Given task
Please count how many lines in the rows below contain the string "screenshot", with case mattering, and reply with that number alone.

Task inputs
__________

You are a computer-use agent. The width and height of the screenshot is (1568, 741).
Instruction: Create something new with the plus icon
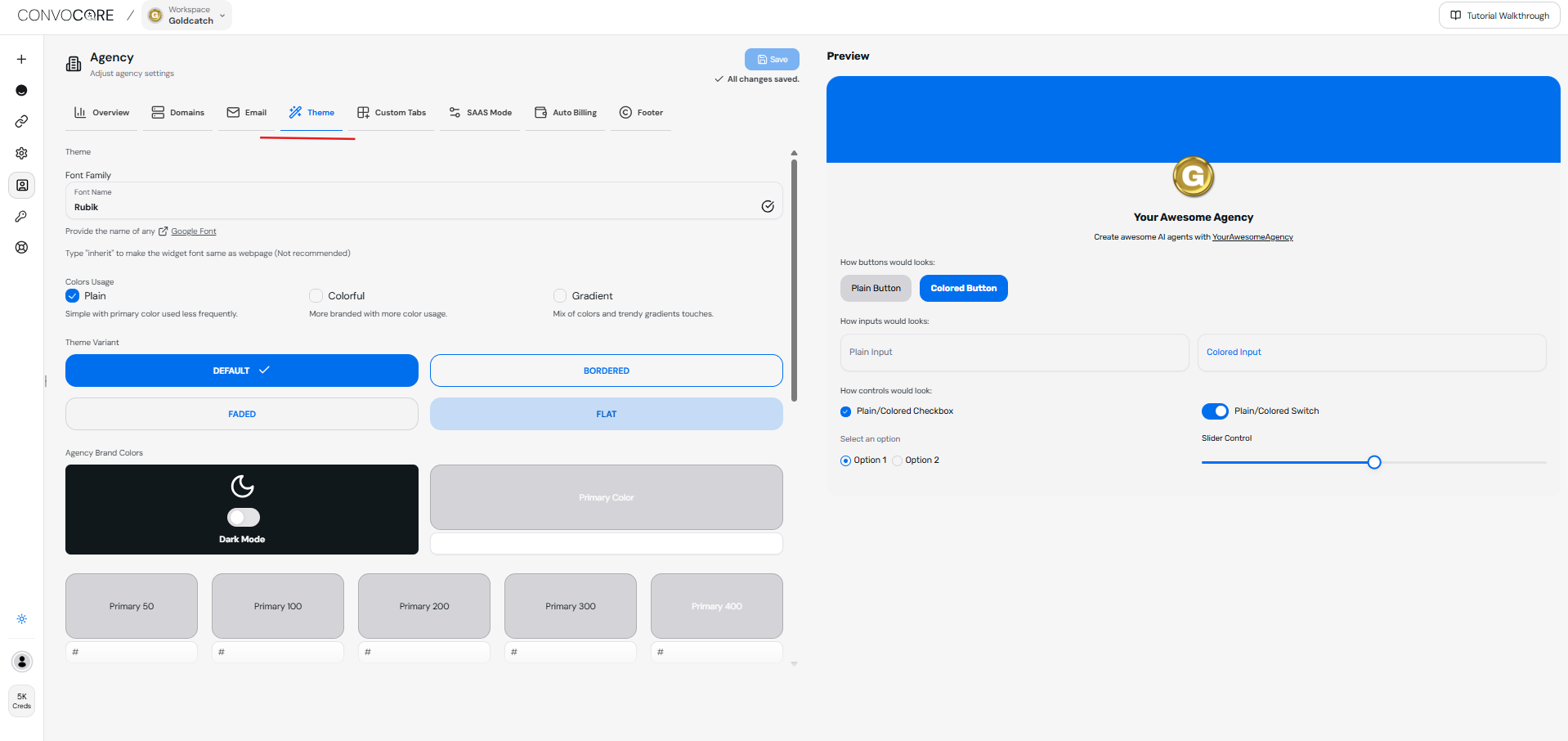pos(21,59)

__________

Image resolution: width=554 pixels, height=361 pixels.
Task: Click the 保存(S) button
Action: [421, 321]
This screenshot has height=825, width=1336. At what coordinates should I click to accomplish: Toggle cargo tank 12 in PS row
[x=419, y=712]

__________

Output of the task
2